[Passage to read]
• • •
We’re glad that you are looking into this.

jmellorcrummey commented 2 years ago

Why is this issue marked as closed? ROCm still hangs when interrupted with a Linux REALTIME timer?

skyreflectedinmirrors commented 2 years ago

@jmellorcrummey -- just as an update, I have been trying to reproduce this with both the examples here, but haven't had much luck. I did find another issue in initializing roctracer that I've reported internally:

void start_tracing();
int main() {
start_tracing();
}
#include <roctracer/roctracer_hip.h>
void api_callback(uint32_t domain, uint32_t cid, const void *callback_data,
void *arg) {
const hip_api_data_t *data =
reinterpret_cast<const hip_api_data_t *>(callback_data);
}
void start_tracing() { roctracer_enable_callback(api_callback, NULL); }

Still working on it.

jmellorcrummey commented 2 years ago

the way i saw this recently was using hpctoolkit’s hpcrun to profile miniqmc. perhaps you can reproduce it with linux perf sampling with realtime.

otherwise we could write a little preloaded library that does nothing but set up realtime sampling on the main thread and wrap pthread_create to start sampling for every other thread. then preload the library and launch miniqmc.

skyreflectedinmirrors commented 2 years ago

perhaps you can reproduce it with linux perf sampling with realtime.

That's a good idea -- I had been trying to build Omnitrace and use that, but ran into fun build issues on our cluster. I'll try that next. Have you been triggering this on Crusher? I doubt it depends on the system, but thought I'd check.
• • •
[Dataset extract]
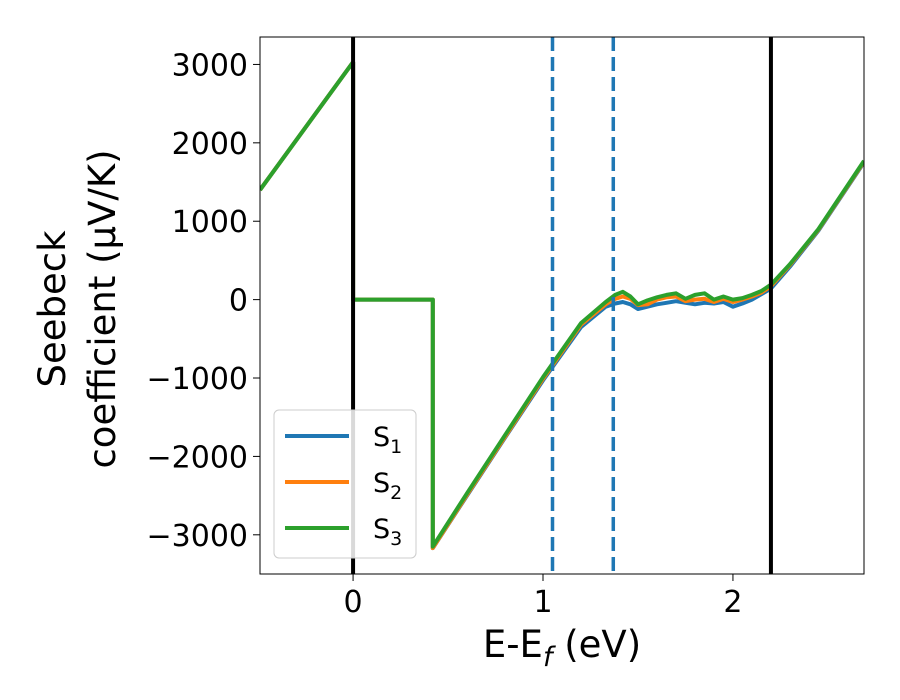 The height and width of the screenshot is (700, 900). Describe the element at coordinates (542, 602) in the screenshot. I see `x-tick-label: 1` at that location.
• • •
[Assignment 1]
Answer these from the ROCm thread:
(a) What tool was jmellorcrummey using when the hang was seen recently, and what program was being profiled?
(b) What had skyreflectedinmirrors been trying to build before running into build issues?
(c) In the posted code, which roctracer function does start_tracing call?
[Assignment 2] Extract the part of the ROCm thread from "otherwise we could" to "thought I'd check.".
[Assignment 3] Please write what comes next in the ROCm thread, continuing after its last sentence.
The data above is separate material from the ROCm thread.

[Answer 1]
(a) hpctoolkit's hpcrun, profiling miniqmc.
(b) Omnitrace.
(c) roctracer_enable_callback.

[Answer 2]
otherwise we could write a little preloaded library that does nothing but set up realtime sampling on the main thread and wrap pthread_create to start sampling for every other thread. then preload the library and launch miniqmc.

skyreflectedinmirrors commented 2 years ago

perhaps you can reproduce it with linux perf sampling with realtime.

That's a good idea -- I had been trying to build Omnitrace and use that, but ran into fun build issues on our cluster. I'll try that next. Have you been triggering this on Crusher? I doubt it depends on the system, but thought I'd check.

[Answer 3]
jmellorcrummey commented 2 years ago

i haven’t tried this one on crusher. i was seeing it on our local system with mi50 and rocm 5.1. @jrmadsen saw this problem on amd systems, though i don’t know what flavor rocm and gpus. i think he was using omnitrace.

jrmadsen commented 2 years ago

perhaps you can reproduce it with linux perf sampling with realtime.

That's a good idea -- I had been trying to build Omnitrace and use that, but ran into fun build issues on our cluster. I'll try that next. Have you been triggering this on Crusher? I doubt it depends on the system, but thought I'd check.

@arghdos You shouldn't have to build it. You should just be able to use this installer and then:

export HSA_ENABLE_INTERRUPT=1
export OMNITRACE_ENABLE_SAMPLING=ON
export OMNITRACE_SAMPLING_FREQ=500

If you haven't been seeing it with omnitrace it's bc I do setenv("HSA_ENABLE_INTERRUPT", "0", 0) when the library loads but I don't override it bc there's nothing wrong if it is 1 when solely using the binary instrumentation

skyreflectedinmirrors commented 2 years ago

Didn't look close enough to see you didn't override it if set in the env :)